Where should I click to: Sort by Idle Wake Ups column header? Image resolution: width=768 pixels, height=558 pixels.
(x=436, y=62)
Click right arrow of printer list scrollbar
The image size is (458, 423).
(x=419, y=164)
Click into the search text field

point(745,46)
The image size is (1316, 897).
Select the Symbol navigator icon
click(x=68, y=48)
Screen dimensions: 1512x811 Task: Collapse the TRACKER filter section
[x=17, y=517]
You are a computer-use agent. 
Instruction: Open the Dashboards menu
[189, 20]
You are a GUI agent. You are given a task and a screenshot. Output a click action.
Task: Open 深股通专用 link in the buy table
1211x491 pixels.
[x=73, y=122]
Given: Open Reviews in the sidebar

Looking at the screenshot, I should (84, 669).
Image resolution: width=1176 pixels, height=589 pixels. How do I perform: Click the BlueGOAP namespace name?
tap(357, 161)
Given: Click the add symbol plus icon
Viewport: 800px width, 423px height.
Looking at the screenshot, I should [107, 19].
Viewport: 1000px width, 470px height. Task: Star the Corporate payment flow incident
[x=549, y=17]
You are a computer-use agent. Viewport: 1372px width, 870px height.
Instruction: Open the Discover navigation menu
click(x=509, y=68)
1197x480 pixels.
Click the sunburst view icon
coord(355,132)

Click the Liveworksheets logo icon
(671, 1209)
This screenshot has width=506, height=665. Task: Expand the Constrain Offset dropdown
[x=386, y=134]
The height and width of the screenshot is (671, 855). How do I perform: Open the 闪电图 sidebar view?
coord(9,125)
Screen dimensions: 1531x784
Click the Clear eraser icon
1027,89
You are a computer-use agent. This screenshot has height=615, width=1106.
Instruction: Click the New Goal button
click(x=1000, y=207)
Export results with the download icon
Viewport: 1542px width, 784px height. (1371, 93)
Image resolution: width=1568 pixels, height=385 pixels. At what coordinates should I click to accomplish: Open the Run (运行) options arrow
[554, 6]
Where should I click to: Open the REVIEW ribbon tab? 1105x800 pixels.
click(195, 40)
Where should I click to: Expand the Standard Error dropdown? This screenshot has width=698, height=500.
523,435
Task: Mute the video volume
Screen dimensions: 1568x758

WORK ITEM:
Give a word-for-word restatement of every record.

FINISHED EXERCISE:
Where should I click to: Sort by Idle Wake Ups column header? Image resolution: width=768 pixels, height=558 pixels.
(x=436, y=62)
Click right arrow of printer list scrollbar
The image size is (458, 423).
(x=419, y=164)
Click into the search text field

point(745,46)
The image size is (1316, 897).
Select the Symbol navigator icon
click(x=68, y=48)
Screen dimensions: 1512x811 Task: Collapse the TRACKER filter section
[x=17, y=517]
You are a computer-use agent. 
Instruction: Open the Dashboards menu
[189, 20]
You are a GUI agent. You are given a task and a screenshot. Output a click action.
Task: Open 深股通专用 link in the buy table
1211x491 pixels.
[x=73, y=122]
Given: Open Reviews in the sidebar

Looking at the screenshot, I should (84, 669).
Image resolution: width=1176 pixels, height=589 pixels. How do I perform: Click the BlueGOAP namespace name?
tap(357, 161)
Given: Click the add symbol plus icon
Viewport: 800px width, 423px height.
Looking at the screenshot, I should [107, 19].
Viewport: 1000px width, 470px height. Task: Star the Corporate payment flow incident
[x=549, y=17]
You are a computer-use agent. Viewport: 1372px width, 870px height.
Instruction: Open the Discover navigation menu
click(x=509, y=68)
1197x480 pixels.
Click the sunburst view icon
coord(355,132)

Click the Liveworksheets logo icon
(671, 1209)
This screenshot has width=506, height=665. Task: Expand the Constrain Offset dropdown
[x=386, y=134]
The height and width of the screenshot is (671, 855). How do I perform: Open the 闪电图 sidebar view?
coord(9,125)
Screen dimensions: 1531x784
Click the Clear eraser icon
1027,89
You are a computer-use agent. This screenshot has height=615, width=1106.
Instruction: Click the New Goal button
click(x=1000, y=207)
Export results with the download icon
Viewport: 1542px width, 784px height. (1371, 93)
Image resolution: width=1568 pixels, height=385 pixels. At what coordinates should I click to accomplish: Open the Run (运行) options arrow
[554, 6]
Where should I click to: Open the REVIEW ribbon tab? 1105x800 pixels.
click(195, 40)
Where should I click to: Expand the Standard Error dropdown? This screenshot has width=698, height=500.
523,435
Task: Mute the video volume
Screen dimensions: 1568x758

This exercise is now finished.